Qui est « nous » ? Pas moi, c’est clair.
Je ne suis pas « nous ». Je ne fais pas partie de l’ensemble des ensembles qui ne s’appartiennent plus. Mais j’avais envie de prolonger le trait, juste pour voir. Le trait qui part du point clivant et qui va au point aveugle : la cataracte sociale du vieux. Il suffit de suivre la ligne tracée sur la feuille de route. Toutes les conditions suffisantes à la chienlit de papi - mamie sont déjà présentes. Nul besoin de convoquer l’imaginaire, le réel suffit. Le vieux est promis à un avenir social funeste, indubitablement. Une oraison qui s’adresse aussi bien au vieux déclaré « vieux » par inaptitude à l’exercice économique, qu’au vieux ayant déjà un pieds dans la tombe mais refusant obstinément de passer le second.
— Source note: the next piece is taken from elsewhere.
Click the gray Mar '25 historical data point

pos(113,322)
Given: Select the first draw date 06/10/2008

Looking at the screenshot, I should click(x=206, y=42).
La faute à la technoscience ? Est - ce la technoscience qui rend allergique au vieux ? Peut – être, un peu, mais le compte n’y est pas. La technoscience n’a pas que des défauts. Elle a bien des idées pour résoudre les problèmes du vieux. Elle lui propose de vivre plus vieux encore, de repousser d’un cran le dernier instant. Hélas, la technoscience ne permet pas encore au vieux de vivre plus jeune. Triton s’est – il fait prendre pour un con ? Pas sûr. C’est juste que les progrès d’un jour sont parfois pris pour une promesse de progrès plus grands encore. L’immortalité en bonne santé, ce n’est pas encore à l’ordre du jour. Nous sommes dupés par notre propre ambition. La technoscience serait donc bouc émissarisée injustement (?)… tout doux. Néanmoins, il ne semble pas que la technoscience soit le principal adjuvant à la phobie du vieux.
La faute à la pensée
« Le vieux c’est le jeune en moins, il va moins vite, il est moins intéressant, il est moins rentable, il est moins marrant, il est moins… ». Admettons. Et alors ? Où est le problème ? Depuis quand on pend les moins ? On ne va quand même pas en vouloir au vieux de ne plus être jeune. Par contre, on peut en vouloir aux gars qui ont fait en sorte qu’une telle lecture soit possible. Une lecture qui rend le récit d’une existence de moins en moins intéressant au fil des pages, et vous invite presque à refermer le bouquin avant la fin. Parce que la fin n’est pas jugée digne d’intérêt, parce qu’elle est connue d’avance, parce qu’on a autre chose à faire, ou qu’importe la raison invoquée. La fin ne « nous » intéresse plus.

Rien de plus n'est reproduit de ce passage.